There’s another news van parked by the post office and I can see a camera crew inside, interviewing Mrs. Wilson. Christ knows what she’ll tell them—probably all about Bella and her gang marauding around the village. We’ll have more journalists banging on our door next.
I’m trying to think if there’s been anyone else missing from school recently. But we would have heard if anyone local had gone missing, wouldn’t we? After Nicole’s death, there were assemblies and memorials and endless counseling sessions offered to all the girls. And when no one was arrested, the same message was drummed in over and over again. Stay safe. Make sure someone is with you if you’re out at night. Make sure someone always knows where you are. It made the village, this tiny, sleepy village where no one locks their doors, dangerous. It made every stranger a figure of suspicion. And it made me so mad at Bella that she carried on like nothing had happened, still going out and walking back through the bloody woods in the middle of the night. God, Nicole was her friend. Why wasn’t she worried that the person who murdered her was still out there?
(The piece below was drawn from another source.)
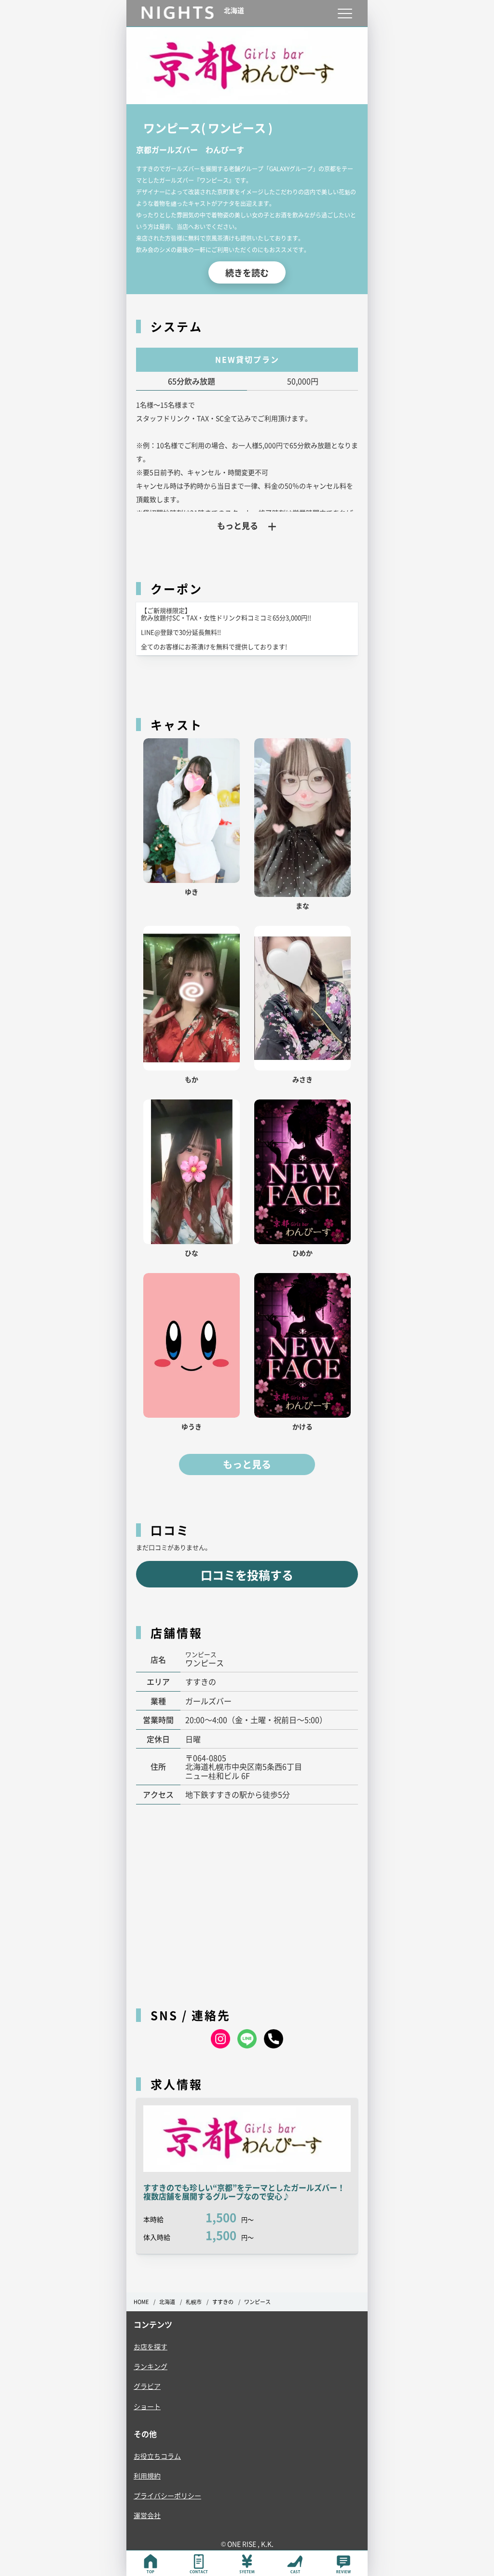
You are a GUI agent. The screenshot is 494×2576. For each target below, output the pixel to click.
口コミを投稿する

I hear footsteps behind me as I leave the village and walk up the lane that skirts the woods. I feel a squeeze of panic and my heart pounds. I huddle deeper into my coat and speed up, my walk now a half run.
“Tess—wait up.”
I stop to catch my breath, shaky with relief to hear Bella’s voice. She jogs to catch up to me.
“Finished your interview? Did you enjoy your fifteen minutes of fame?”
She shakes her head. She isn’t wearing a coat and her hair clings to her face in wet tendrils. Despite the drowned-rat look, she’s still stupidly beautiful. “I didn’t do an interview. I couldn’t, not after Nic. It was Caitlin who was talking to them.”
“Who is it? Is it someone else from our school?”
“No. It’s some girl from the next county. No one we know.”
I shudder. “You don’t think it’s the same person, do you? A serial killer like that journalist said?”
She shrugs. “No idea—she could have just run away or something. Fuck—I don’t think we’ve ever had any murders around here before.” She frowns and wraps her arms around herself. “You shouldn’t keep walking home from school by yourself.”
“And you shouldn’t still go out at night.”
“I don’t go out alone.”
“That doesn’t matter—you should stay home until whoever’s doing this is caught.”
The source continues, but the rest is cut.